The task: Please turn the records below into a Markdown table with the columns No. and Text, covering only the lines between the line holding "Open the www.mon.gov.pl web address" and the line holding "tap(260, 298)", inclusive. Give each nonblank line its own numbered row, skip blank lines, and leave the pictures out.

Records for the task:
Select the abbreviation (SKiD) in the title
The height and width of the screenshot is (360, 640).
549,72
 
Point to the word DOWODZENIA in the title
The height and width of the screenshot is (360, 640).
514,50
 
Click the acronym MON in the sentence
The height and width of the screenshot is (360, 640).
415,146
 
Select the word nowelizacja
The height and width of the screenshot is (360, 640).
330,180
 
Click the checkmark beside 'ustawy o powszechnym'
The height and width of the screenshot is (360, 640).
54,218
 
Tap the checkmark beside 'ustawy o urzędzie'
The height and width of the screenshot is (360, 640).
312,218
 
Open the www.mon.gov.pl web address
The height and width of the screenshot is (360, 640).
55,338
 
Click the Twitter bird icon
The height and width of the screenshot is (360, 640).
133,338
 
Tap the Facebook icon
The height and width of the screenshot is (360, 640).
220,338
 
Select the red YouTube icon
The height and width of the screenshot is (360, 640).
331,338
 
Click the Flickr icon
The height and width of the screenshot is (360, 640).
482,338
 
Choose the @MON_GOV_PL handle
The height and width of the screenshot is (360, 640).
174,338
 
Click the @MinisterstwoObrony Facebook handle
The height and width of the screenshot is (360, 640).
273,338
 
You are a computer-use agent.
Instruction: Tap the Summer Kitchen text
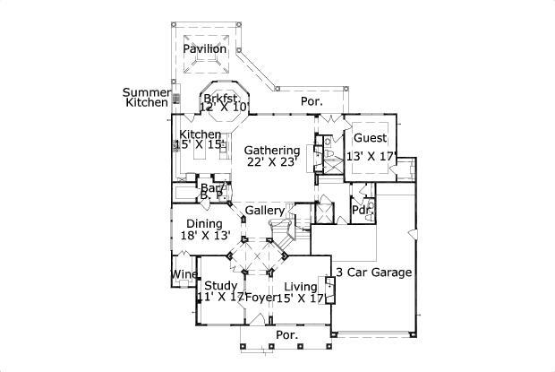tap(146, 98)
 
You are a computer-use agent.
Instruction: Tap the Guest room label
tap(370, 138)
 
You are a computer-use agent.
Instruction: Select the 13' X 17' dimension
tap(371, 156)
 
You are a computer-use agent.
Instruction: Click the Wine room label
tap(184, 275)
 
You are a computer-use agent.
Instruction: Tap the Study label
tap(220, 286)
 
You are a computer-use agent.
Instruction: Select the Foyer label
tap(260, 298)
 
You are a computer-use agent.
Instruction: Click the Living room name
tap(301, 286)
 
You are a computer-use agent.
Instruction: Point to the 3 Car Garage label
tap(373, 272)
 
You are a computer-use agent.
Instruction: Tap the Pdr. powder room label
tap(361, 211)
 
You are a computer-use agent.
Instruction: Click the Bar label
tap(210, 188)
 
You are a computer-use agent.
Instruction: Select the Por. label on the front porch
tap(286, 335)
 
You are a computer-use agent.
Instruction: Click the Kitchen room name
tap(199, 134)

* * *

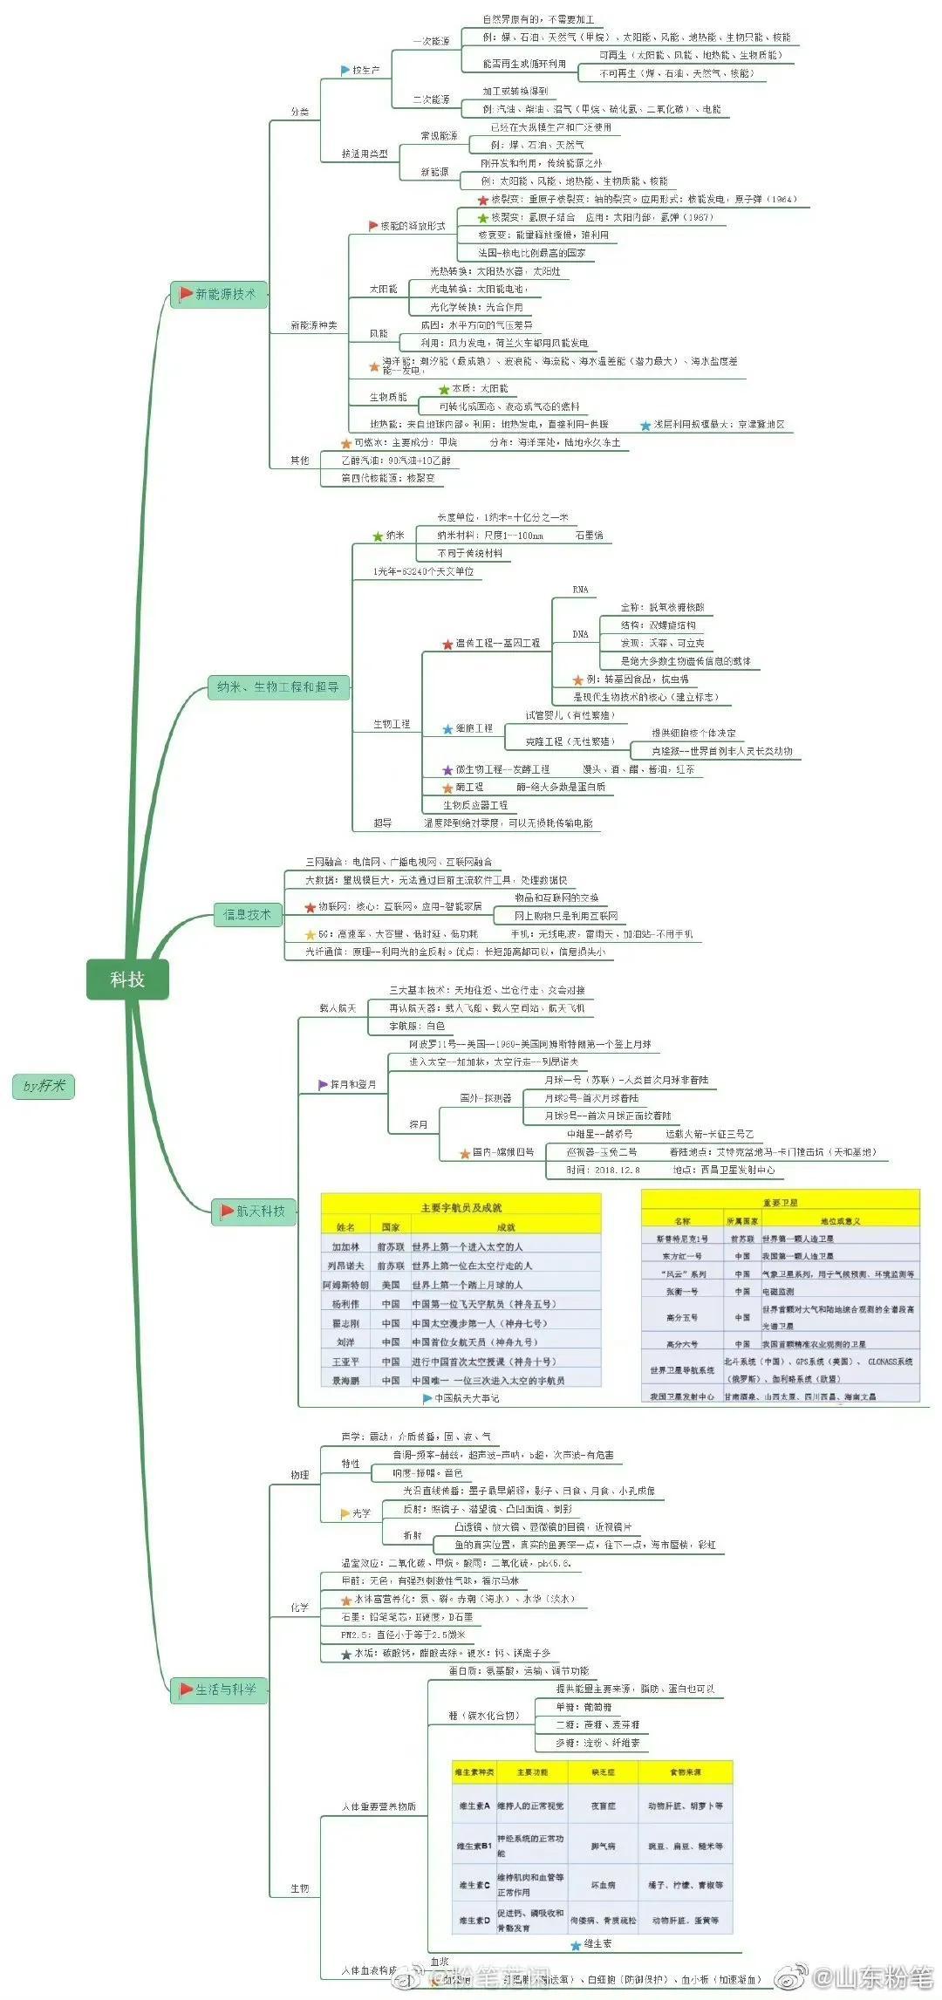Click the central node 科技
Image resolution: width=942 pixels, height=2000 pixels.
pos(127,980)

---

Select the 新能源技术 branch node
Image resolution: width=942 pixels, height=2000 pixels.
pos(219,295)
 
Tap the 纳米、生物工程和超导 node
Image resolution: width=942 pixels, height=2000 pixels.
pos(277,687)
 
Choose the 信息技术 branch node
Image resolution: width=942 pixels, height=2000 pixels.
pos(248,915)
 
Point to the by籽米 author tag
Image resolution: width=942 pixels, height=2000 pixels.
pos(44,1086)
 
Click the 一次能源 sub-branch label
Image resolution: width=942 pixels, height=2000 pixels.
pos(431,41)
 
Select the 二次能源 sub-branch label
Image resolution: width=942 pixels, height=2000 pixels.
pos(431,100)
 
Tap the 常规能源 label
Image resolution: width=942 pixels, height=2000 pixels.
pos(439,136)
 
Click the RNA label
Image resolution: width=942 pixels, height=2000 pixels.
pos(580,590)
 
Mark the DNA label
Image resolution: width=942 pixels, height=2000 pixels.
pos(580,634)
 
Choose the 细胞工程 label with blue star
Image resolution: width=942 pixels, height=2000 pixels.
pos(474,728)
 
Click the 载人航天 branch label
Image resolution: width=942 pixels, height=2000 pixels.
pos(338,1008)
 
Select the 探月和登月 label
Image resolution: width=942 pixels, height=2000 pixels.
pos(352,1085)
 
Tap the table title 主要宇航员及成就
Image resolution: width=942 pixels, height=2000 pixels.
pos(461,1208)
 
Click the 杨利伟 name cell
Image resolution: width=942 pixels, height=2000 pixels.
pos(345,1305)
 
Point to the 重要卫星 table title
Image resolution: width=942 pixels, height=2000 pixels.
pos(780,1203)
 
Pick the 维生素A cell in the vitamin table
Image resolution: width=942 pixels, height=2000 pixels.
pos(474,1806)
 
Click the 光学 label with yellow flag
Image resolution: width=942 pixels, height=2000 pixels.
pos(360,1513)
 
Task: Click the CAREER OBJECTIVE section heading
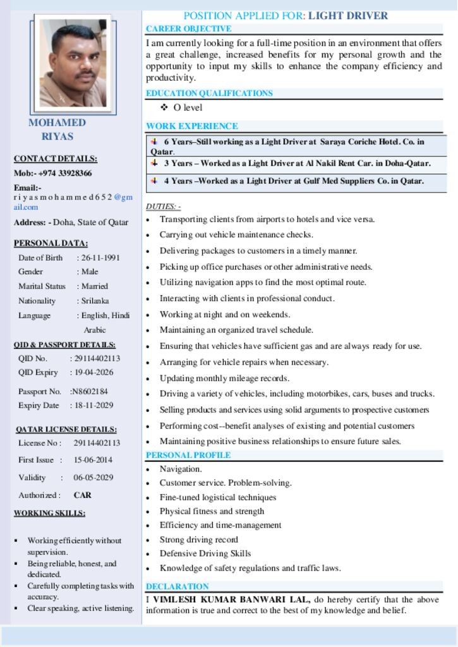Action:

Answer:
| No. | Text |
|---|---|
| 1 | Open the www.mon.gov.pl web address |
| 2 | The height and width of the screenshot is (360, 640). |
| 3 | 55,338 |
| 4 | Click the Twitter bird icon |
| 5 | The height and width of the screenshot is (360, 640). |
| 6 | 133,338 |
| 7 | Tap the Facebook icon |
| 8 | The height and width of the screenshot is (360, 640). |
| 9 | 220,338 |
| 10 | Select the red YouTube icon |
| 11 | The height and width of the screenshot is (360, 640). |
| 12 | 331,338 |
| 13 | Click the Flickr icon |
| 14 | The height and width of the screenshot is (360, 640). |
| 15 | 482,338 |
| 16 | Choose the @MON_GOV_PL handle |
| 17 | The height and width of the screenshot is (360, 640). |
| 18 | 174,338 |
| 19 | Click the @MinisterstwoObrony Facebook handle |
| 20 | The height and width of the screenshot is (360, 640). |
| 21 | 273,338 |
| 22 | You are a computer-use agent. |
| 23 | Instruction: Tap the Summer Kitchen text |
| 24 | tap(146, 98) |
| 25 | You are a computer-use agent. |
| 26 | Instruction: Tap the Guest room label |
| 27 | tap(370, 138) |
| 28 | You are a computer-use agent. |
| 29 | Instruction: Select the 13' X 17' dimension |
| 30 | tap(371, 156) |
| 31 | You are a computer-use agent. |
| 32 | Instruction: Click the Wine room label |
| 33 | tap(184, 275) |
| 34 | You are a computer-use agent. |
| 35 | Instruction: Tap the Study label |
| 36 | tap(220, 286) |
| 37 | You are a computer-use agent. |
| 38 | Instruction: Select the Foyer label |
| 39 | tap(260, 298) |